Parliament is in its final sitting week before breaking on Thursday for the customary six-week winter hiatus. The bank levy will need to pass both houses before then if it is to be implemented from 1 July as proposed.

While Labor supports the tax in theory it spend much of Monday’s debate criticising the government on a number of points around the bank levy.
 

Government fig leaf

Labor MP for Griffith, Terri Butler, described the bill as a smokescreen for the government's unwillingness to take on the big banks and called for a royal commission.

“As you know, Labor said and made very clear that we would not oppose this bill. But we have also expressed some significant scepticism about the intention and the seriousness with which this government is pursuing this new levy, this new tax, particularly given that the government remains obstinate in refusing to support public calls for a royal commission into the banks,” she told parliament on Monday.

“Instead we have this levy which is really a fig leaf for the government's refusal to take on the banks. Given the projections that have been made, it is a levy that would raise less than would be given back to the big banks through the government's corporate tax cuts, in the event they can be successful in getting their corporate tax cuts into law.”

Shadow Treasurer Chris Bowen said there was “a very significant shortfall” in the government’s numbers with the big four banks plus Macquarie Bank on a post-tax contribution of $1.015 billion – “which falls significantly short of what the Treasurer told us in his budget speech”.

“If you take that over the forward estimates, you get to a $2 billion black hole in the Treasurer's budget. This comes to the matter of competence. This is the point we make,” he told parliament.

“We sometimes get pleas for more bipartisanship, but, when the Labor Party offers the government bipartisanship, time and time again we see the implementation being bungled. The fact of the matter is it is now incontrovertibly the case that the Treasurer has a black hole on his hands.”
 

Chest-beating tough guys

Bowen added that the Treasurer should be honest about the tax being borne by consumers.

“The Prime Minister and the Treasurer have been out there beating their chests, being 'Mr Tough Guy' and saying that it would not be passed onto consumers, that they would be very angry with the banks if they attempted to pass it on to the consumers and that the ACCC was empowered to deal with it,” he said.

“When we had a bank levy, which was, admittedly, 10 times smaller than the Treasurer's bank levy, we were upfront about the fact that it might be passed. The Treasurer continues to deny it, but his Treasury officials are more honest.”
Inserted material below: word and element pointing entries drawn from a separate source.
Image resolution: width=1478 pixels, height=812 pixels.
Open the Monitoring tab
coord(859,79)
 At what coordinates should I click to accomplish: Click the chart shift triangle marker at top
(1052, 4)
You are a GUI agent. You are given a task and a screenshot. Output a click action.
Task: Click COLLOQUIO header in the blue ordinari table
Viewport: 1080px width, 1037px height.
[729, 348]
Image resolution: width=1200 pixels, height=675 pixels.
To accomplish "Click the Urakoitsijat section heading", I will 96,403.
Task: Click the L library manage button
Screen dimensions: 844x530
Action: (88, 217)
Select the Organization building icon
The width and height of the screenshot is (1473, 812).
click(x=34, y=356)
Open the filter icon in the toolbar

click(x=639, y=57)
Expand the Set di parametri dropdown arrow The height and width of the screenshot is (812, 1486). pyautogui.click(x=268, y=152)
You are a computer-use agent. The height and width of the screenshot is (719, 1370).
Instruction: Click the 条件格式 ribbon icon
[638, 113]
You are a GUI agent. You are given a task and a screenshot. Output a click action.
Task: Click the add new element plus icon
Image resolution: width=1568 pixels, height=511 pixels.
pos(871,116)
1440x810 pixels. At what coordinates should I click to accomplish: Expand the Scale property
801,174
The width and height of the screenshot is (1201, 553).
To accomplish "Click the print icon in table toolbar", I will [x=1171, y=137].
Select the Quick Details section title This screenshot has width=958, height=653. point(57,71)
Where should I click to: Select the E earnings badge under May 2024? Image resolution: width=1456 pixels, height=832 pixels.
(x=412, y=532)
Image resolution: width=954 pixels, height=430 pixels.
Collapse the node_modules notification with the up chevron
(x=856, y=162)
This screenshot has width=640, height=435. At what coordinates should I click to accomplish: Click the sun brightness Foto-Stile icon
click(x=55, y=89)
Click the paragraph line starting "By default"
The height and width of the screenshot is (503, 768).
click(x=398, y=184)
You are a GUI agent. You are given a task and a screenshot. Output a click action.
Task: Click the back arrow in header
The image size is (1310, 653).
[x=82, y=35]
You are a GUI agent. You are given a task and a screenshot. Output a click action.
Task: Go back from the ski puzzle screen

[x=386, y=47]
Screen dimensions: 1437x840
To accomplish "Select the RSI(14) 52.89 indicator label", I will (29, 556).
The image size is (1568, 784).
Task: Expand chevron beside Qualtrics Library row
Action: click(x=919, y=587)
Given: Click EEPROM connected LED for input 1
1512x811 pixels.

According to the Senate committee report, tabled in parliament on Monday following a public hearing in Canberra on Friday, "on the basis of the evidence provided, the committee considers that the proposed levy will contribute to the budget repair process, assist in making retail banking services more competitive, and will not undermine the stability of the financial system.”

While recommending that the Bill be passed, the committee added that a review be conducted by the Senate Economics Legislation Committee in a minimum of two years to examine: the efficacy of the policy in fulfilling its stated objectives; the effect on competition in the Australian banking market; and whether the levy is required in perpetuity, including the need for a further review at the time the stated objective of the levy is achieved; that is when the budget has been 'repaired'.
 

Macquarie, foreign banks

The committee also recommended that Treasury “provide greater explanation as to the rationale for the method of liability calculation which presently excludes foreign banks, and specifically provide an explanation as to why Macquarie Bank is subject to the levy while foreign based competitors are not”.

The Australian Bankers’ Association on Monday welcomed the Senate Economics Legislation Committee report on the major bank levy.

“The Committee has made a number of recommendations which recognise that the consultation process was truncated,” ABA chief executive Anna Bligh said. “The ABA supports the Committee’s recommendation for a Parliamentary review in two years’ time to examine the impacts of the tax, including if it is appropriate to introduce a sunset clause once the Budget is in surplus.

“This review was recommended by a number of banks and I’m pleased to see the Committee take the concerns of affected banks seriously. We urge the Federal Government to more fully investigate the issue of double taxation, as recommended by the Committee, to ensure that Australian banks are not disadvantaged when they compete offshore.”

UPDATE: The bank levy passed the Senate late on Monday night.